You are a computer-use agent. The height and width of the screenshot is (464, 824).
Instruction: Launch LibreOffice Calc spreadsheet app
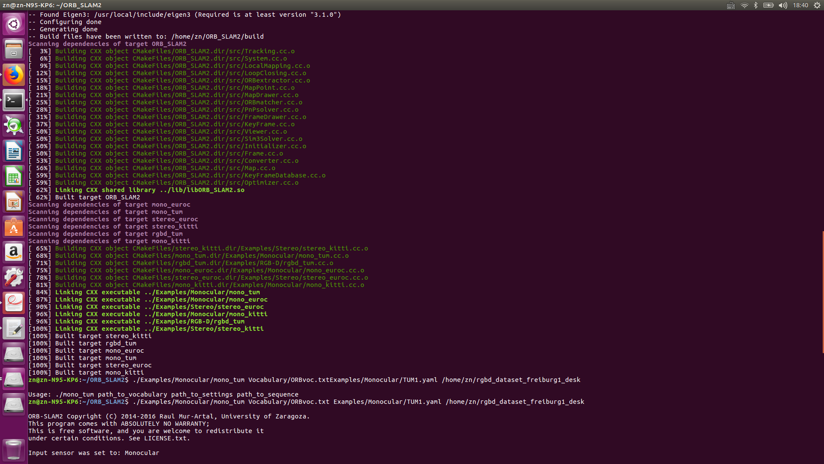pyautogui.click(x=14, y=177)
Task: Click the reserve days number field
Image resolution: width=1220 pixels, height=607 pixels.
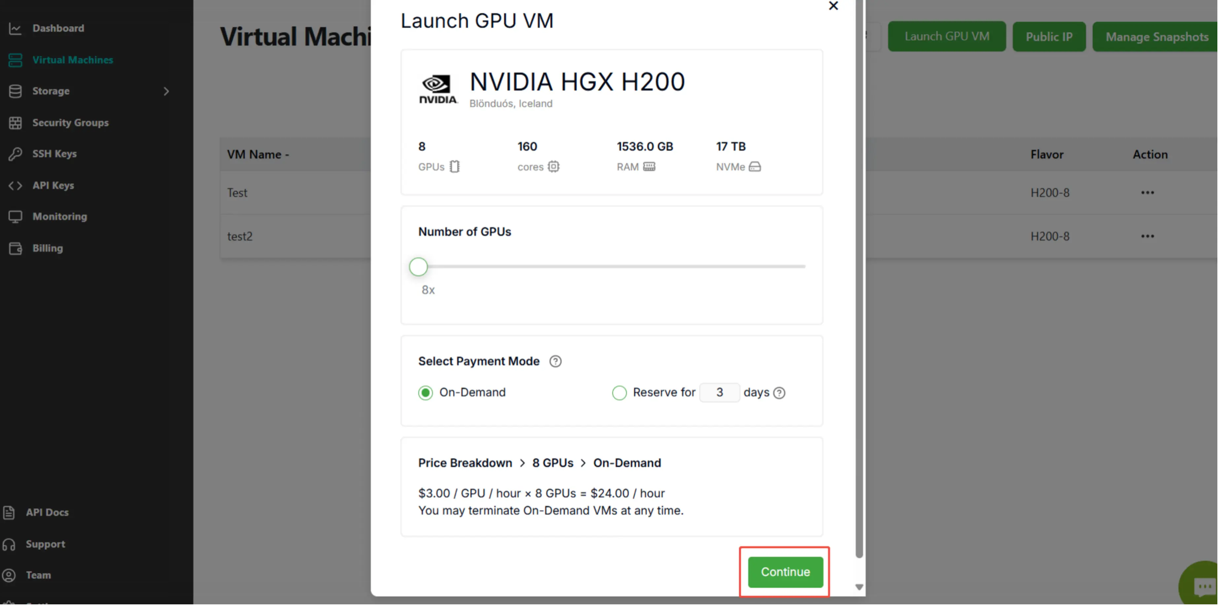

+++++

▶ **WORK TO BE COMPLETED**
Among the lines above, return each one holding the string "height".

▶ **TASK RESPONSE**
You are a computer-use agent. The height and width of the screenshot is (464, 824).
Image resolution: width=1220 pixels, height=607 pixels.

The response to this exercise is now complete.